21 pills a day.
I go back and forth between wanting to do every possible thing there is to do in the world and wanting to kill myself because the constant pain and the constant stream of pills is too much to bear.
I calculated it last weekend, and I’m on about 21 prescription pills a day. That’s 21 pills every single day just to survive. It’s 21 pills just to make it from sun up to sun down.
Every single day, I wake up in horrible pain because all my medications have worn off.
The hydrocodone and the gabapentin from the night before are no longer in my system, and my right rib hurts so bad that it’s hard to breath. It’s hard to even reach over and grab the bottles of pills and count them out and put them in my mouth and then grab the cup of water I put there the night before knowing I would need it and then take a gulp and swallow it all down.
I have to use every ounce of strength I have in my bones to get up and reach over and grab those pills every morning. And of course it doesn’t help that my brain is fighting off the fog of the sleeping pill I took the night before.
I hate it. I really hate it.
I want it all to be over so bad.
I don’t understand it, and the doctors don’t seem to either. The pain specialist and Loyola told me that he doesn’t know what caused it, he doesn’t know what will cure it and he’s pretty much just hoping it will go away on it’s own.
My primary care doctor told me to make an appointment at The Mayo Clinic, and after realizing that I just can not live my life by depending on two hydrocodone every four hours, I decided to take his advice. So I reached out to them this week, and then they said they would need a referral, which my primary care doctor gave them. But then they said they had to decide whether or not they would take my case.
Did you read that? They have to decide if they going to take my case or not. The Mayo Clinic is just about my last resort on this stupid blue planet and they could end up deciding that I am not worthy of their care.
They said they would tell me their decision in 10 days.
Just like everyone else, they think 10 days is a short amount of time, but they don’t seem to understand that for someone in chronic pain, 10 days feels like 10 years.
I’m so frustrated.
I hate dealing with this every day.
I know it could be worse. I know I need to pray and lean on God. But it’s just so hard to get up out of bed every single morning and reach over and grab those pills.
And then to have to take a bunch more four short hours later because my right ribs are screaming in agony.
I want to be healthy. I want to do all the things I used to do. I want to be awesome at both my jobs. I want to be an over achiever.
I want to be able to hop in a car and drive out to see my mom on a moment’s notice, or help my boyfriend clean out his office, or decorate the youth room or go to the grocery store anytime I want without having to calculate how much pain I’m going to be in at the first stoplight I hit.
I want to reach over and give my boyfriend a big hug without horrible pain radiating throughout my body. I want to cover a candy show without having to lay down behind the booth throughout the day because the pain is unbearable and I can no longer stand up. And I want to love being alive again.
And I can’t do any of those things right now. In fact, I can barely get out of bed.
+ + + +
• What is required: Reproduce the passage of the chronic pain post that opens with the words containing "I calculated it" and closes with "it all down.".
+ + + +
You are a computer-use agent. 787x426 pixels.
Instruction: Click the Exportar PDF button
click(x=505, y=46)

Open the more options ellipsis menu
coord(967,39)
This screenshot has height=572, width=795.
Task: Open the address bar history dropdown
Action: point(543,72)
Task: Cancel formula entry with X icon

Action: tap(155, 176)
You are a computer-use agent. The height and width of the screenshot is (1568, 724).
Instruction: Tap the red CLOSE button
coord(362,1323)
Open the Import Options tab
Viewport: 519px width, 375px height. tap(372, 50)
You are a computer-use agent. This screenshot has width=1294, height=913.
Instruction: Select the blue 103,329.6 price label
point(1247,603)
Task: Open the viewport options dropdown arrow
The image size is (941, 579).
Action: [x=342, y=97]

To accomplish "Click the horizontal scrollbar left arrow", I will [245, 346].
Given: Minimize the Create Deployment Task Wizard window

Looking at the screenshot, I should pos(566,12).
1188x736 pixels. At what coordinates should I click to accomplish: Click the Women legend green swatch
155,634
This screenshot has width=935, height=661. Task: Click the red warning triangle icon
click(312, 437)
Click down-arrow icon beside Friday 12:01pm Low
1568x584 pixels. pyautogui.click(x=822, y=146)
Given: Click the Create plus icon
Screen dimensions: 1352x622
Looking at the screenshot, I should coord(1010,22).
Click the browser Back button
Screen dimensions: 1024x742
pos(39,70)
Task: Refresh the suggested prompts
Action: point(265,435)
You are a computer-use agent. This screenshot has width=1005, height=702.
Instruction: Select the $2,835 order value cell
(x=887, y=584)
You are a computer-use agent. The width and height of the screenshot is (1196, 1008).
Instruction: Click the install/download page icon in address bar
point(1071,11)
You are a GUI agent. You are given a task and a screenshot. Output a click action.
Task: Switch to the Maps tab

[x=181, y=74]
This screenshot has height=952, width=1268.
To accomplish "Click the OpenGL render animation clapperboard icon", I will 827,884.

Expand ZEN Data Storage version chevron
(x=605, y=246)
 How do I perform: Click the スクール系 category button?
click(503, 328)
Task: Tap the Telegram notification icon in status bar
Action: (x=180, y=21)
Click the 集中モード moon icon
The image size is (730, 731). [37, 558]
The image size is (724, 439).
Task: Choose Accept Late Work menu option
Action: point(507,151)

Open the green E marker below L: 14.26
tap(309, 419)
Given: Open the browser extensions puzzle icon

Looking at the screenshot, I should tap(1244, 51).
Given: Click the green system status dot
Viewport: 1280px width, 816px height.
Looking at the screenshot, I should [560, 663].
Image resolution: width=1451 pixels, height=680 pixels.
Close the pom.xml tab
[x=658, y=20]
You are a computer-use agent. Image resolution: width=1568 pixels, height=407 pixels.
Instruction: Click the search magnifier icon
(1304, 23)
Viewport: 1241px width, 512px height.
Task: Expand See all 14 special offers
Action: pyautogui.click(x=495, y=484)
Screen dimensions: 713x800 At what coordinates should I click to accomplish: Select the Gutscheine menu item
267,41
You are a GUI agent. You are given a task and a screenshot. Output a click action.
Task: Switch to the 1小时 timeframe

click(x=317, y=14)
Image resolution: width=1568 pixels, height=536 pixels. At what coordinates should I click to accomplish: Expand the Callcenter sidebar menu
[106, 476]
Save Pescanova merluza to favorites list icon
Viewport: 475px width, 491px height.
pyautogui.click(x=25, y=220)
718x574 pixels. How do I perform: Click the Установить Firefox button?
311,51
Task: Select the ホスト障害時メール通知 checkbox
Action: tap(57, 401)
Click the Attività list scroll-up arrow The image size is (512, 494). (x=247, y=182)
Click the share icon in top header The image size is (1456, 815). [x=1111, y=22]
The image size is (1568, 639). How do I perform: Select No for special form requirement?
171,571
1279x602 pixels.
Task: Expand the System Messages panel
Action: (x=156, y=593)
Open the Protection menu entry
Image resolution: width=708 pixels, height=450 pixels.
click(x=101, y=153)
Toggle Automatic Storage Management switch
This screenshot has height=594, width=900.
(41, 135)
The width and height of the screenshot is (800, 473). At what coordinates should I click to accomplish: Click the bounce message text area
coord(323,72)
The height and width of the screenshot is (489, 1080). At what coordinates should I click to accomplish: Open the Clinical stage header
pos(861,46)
+ + + +
• Your response:
I calculated it last weekend, and I’m on about 21 prescription pills a day. That’s 21 pills every single day just to survive. It’s 21 pills just to make it from sun up to sun down.
Every single day, I wake up in horrible pain because all my medications have worn off.
The hydrocodone and the gabapentin from the night before are no longer in my system, and my right rib hurts so bad that it’s hard to breath. It’s hard to even reach over and grab the bottles of pills and count them out and put them in my mouth and then grab the cup of water I put there the night before knowing I would need it and then take a gulp and swallow it all down.